Nonetheless, the Court’s ruling provides for a “relatively barebones” judicial review. The standard merely requires the EEOC to inform the employer about the nature of the claim and “engage the employer in some form of discussion (whether written or oral), so as to give the employer an opportunity to remedy the allegedly discriminatory practice.” The Court rejected the employer's argument that the EEOC should be held to a higher “good faith” standard.

The decision has been characterized as a “setback for the Obama administration,” and a “significant win” for employers. Without a good faith standard, however, the obligation to negotiate is pretty meaningless. To challenge a hair-trigger lawsuit by the EEOC, employers must show, by “credible evidence” that "the EEOC did not provide the requisite information about the charge or attempt to engage in a discussion about conciliating the claim.”

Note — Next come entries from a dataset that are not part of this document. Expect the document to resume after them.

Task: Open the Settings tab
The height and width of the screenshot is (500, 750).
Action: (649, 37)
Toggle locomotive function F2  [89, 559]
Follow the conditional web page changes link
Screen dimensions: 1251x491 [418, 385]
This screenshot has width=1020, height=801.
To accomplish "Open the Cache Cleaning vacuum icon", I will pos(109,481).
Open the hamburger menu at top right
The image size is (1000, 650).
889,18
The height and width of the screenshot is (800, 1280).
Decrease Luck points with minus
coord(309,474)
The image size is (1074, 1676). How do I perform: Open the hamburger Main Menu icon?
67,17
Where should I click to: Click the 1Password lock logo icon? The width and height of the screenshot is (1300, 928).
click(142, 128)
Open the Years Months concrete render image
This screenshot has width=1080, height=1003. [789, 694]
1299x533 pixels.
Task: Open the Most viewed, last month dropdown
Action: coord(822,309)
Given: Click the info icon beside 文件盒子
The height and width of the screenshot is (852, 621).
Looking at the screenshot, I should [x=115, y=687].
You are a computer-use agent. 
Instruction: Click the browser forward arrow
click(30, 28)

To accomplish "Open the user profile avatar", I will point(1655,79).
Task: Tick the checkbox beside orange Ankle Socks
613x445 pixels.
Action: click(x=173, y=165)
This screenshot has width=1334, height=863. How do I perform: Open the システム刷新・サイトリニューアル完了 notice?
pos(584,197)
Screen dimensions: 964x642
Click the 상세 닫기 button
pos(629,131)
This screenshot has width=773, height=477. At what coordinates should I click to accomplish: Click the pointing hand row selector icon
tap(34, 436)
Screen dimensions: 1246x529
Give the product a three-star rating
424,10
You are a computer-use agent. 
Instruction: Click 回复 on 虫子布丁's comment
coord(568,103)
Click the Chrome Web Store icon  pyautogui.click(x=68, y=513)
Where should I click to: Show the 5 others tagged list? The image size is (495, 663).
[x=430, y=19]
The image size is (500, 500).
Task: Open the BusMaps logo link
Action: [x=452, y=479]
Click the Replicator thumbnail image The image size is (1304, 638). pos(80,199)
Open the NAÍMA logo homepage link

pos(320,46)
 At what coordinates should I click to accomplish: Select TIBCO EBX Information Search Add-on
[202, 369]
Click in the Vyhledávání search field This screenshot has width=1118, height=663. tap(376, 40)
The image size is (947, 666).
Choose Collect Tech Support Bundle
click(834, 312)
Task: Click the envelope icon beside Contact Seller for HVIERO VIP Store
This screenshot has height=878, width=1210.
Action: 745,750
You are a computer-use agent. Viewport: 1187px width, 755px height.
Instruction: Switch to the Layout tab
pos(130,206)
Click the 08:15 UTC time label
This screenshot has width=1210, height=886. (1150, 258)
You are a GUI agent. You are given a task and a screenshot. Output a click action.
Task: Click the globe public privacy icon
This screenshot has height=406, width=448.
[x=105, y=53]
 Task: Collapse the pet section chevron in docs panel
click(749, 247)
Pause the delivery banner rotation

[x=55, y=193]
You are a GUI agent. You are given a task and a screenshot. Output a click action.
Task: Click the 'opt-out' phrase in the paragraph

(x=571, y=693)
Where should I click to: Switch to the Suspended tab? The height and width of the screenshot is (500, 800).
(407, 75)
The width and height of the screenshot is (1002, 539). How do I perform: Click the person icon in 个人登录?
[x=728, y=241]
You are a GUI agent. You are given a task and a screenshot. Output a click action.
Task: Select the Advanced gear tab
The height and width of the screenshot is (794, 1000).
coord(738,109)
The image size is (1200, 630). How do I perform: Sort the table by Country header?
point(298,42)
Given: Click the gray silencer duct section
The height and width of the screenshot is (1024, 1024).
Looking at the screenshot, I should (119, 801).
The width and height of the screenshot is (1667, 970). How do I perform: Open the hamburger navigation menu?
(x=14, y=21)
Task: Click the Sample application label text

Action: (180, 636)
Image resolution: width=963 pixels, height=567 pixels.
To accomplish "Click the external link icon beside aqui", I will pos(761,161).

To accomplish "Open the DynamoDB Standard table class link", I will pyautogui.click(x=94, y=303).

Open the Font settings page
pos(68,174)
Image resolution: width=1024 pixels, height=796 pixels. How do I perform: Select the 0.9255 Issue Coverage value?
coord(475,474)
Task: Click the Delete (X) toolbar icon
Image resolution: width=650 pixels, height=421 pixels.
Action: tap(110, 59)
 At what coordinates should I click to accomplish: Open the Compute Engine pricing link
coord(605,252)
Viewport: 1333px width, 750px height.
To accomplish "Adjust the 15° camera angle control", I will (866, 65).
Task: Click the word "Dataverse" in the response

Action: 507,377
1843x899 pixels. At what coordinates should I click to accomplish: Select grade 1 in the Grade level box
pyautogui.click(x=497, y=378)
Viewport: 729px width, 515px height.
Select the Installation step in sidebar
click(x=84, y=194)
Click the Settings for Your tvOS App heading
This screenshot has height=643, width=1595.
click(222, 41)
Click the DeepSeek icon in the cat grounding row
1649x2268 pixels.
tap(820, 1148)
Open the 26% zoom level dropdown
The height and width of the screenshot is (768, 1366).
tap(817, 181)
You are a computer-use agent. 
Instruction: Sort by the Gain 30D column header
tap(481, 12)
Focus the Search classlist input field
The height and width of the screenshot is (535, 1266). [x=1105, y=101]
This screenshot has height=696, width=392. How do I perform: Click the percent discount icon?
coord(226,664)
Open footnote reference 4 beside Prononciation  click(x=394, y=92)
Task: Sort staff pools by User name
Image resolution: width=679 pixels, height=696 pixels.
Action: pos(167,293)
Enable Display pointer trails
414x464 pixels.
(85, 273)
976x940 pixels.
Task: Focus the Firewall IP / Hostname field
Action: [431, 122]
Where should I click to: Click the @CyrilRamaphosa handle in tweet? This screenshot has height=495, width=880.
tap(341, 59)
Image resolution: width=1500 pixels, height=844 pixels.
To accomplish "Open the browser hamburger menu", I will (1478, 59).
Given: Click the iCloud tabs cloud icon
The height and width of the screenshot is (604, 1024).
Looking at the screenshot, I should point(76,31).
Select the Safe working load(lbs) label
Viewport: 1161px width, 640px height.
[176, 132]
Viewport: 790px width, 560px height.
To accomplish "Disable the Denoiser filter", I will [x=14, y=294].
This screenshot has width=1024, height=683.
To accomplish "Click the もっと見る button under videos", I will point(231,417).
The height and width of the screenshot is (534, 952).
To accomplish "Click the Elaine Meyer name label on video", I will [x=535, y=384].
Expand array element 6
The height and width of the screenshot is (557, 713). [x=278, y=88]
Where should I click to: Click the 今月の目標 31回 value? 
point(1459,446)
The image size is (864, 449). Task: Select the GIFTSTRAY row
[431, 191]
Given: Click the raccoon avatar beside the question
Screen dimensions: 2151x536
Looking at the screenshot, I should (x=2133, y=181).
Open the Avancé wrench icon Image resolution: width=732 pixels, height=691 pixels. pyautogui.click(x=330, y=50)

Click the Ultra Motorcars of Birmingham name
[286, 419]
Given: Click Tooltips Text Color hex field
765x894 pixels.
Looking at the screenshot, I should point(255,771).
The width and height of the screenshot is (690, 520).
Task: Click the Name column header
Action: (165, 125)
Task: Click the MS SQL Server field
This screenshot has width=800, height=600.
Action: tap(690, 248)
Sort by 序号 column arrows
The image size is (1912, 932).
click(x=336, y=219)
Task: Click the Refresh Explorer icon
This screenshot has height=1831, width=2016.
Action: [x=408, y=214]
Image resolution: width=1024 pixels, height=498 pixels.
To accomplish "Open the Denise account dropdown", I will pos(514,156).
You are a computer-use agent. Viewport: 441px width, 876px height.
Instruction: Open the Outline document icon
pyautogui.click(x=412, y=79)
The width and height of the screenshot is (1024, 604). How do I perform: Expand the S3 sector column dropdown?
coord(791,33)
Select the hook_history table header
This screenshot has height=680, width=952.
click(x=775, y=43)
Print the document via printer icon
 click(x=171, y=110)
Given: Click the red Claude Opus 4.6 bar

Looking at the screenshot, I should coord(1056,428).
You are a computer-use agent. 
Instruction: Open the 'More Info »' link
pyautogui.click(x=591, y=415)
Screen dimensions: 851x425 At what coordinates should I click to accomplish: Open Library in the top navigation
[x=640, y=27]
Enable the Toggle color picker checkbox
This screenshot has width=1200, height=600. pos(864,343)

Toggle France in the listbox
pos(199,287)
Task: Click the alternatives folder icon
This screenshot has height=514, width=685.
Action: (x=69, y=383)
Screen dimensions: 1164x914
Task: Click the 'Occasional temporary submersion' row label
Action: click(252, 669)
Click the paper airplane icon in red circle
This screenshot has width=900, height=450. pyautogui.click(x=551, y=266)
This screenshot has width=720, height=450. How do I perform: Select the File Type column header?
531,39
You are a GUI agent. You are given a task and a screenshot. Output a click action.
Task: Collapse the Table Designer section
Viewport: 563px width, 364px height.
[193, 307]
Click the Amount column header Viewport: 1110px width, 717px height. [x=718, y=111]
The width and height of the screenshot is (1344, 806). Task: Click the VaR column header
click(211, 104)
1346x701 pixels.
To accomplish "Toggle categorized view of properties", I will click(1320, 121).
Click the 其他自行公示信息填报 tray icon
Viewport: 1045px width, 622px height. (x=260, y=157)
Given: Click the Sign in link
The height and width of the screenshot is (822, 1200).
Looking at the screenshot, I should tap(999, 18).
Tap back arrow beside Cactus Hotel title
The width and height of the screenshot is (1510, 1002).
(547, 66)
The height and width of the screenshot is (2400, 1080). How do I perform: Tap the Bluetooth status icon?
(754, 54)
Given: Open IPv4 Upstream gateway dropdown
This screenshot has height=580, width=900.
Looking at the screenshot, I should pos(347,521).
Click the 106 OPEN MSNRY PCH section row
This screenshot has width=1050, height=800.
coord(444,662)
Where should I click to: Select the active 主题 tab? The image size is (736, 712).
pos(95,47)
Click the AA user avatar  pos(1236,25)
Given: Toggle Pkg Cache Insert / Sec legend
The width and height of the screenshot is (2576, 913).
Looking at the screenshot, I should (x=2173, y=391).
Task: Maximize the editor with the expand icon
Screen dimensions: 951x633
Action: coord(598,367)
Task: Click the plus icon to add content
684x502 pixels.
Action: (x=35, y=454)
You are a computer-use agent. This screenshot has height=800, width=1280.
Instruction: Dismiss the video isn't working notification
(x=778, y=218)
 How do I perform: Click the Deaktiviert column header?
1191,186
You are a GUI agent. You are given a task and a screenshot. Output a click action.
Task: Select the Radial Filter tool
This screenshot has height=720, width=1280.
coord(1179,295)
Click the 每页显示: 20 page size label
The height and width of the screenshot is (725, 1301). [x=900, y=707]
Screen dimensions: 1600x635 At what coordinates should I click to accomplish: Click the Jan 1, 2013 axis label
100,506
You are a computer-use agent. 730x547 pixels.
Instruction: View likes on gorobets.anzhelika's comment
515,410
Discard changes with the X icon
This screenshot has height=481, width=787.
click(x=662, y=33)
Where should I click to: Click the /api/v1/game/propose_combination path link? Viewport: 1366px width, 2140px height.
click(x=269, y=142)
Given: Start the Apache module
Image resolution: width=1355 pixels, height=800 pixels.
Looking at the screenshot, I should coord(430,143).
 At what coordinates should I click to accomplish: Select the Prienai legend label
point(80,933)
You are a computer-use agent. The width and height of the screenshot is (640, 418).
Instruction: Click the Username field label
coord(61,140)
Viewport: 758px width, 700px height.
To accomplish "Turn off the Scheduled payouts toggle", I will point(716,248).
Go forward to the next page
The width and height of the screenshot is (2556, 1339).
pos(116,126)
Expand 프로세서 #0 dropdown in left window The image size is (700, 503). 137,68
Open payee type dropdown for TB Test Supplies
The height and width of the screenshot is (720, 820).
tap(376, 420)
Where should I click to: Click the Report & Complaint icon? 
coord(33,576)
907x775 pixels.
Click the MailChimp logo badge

The take away for employers? The EEOC does not have to do too much talking with you before it can sue you. So do not be too quick to terminate negotiations if you believe you have a problem.

Can You Fire An Employee for Hitting a Coworker? What If He Was Harrassing Her?

Posted by Edward Sharkey on Thu, 05/07/2015 - 04:00

Employers can get into trouble if they discharge an employee after he or she has complained about workplace sexual harassment. If the employee proves the termination was retaliation for the complaint, the business can be liable. This is true even if the original complaint was unfounded. A Pennsylvania court recently considered a retaliation case with a twist: an employee hit her coworker, and she claimed it was because of harassment.

In Speed v. WES Health System, an employee had filed various complaints about a coworker for sexually harassing her. Subsequently, the employee slapped the coworker. The business terminated the employee.

The employee sued, claiming that the termination was retaliation for her complaints. The business moved to dismiss on the ground that she was terminated for the physical attack, which is a valid basis for termination. The court held that, because the employee had filed complaints about her coworker before the slap, she was entitled to pursue her claim for retaliation.

In its order, the Court made it clear that it will examine these types of incidents in a factually intensive manner. Such altercations will be evaluated in the context in which they occurred. Here, the employee, along with other coworkers, had complained to her employer multiple times about her coworker’s conduct. The company allegedly failed to take any action to remedy the situation.

The employee alleged that she struck her coworker as a reflex after her alleged harasser tried to grope her again. Both the employee and the coworker were fired the next day. The employee argued that she was not fired for the violent act, but in retaliation for her harassment complaints.

In considering the employer’s motion to dismiss, the court found that even though a substantial amount of time had passed between the employee’s complaints about harassment and the altercation, a reasonable jury could conclude that she was fired in retaliation. It would be for a jury to decide whether the slap was an appropriate response to the coworker’s alleged actions.

The judge was careful to distinguish this case from another where an employee slapped a coworker for making an offensive comment. It noted that there is a substantial difference between an employee defending herself from a physical groping and responding violently in protest of comments.

The EEOC recommends that courts consider claims from the employee’s perspective, so employers should take note of the circumstances surrounding similar altercations. An important factor to the courts in such situations is also whether the employee has filed previous complaints.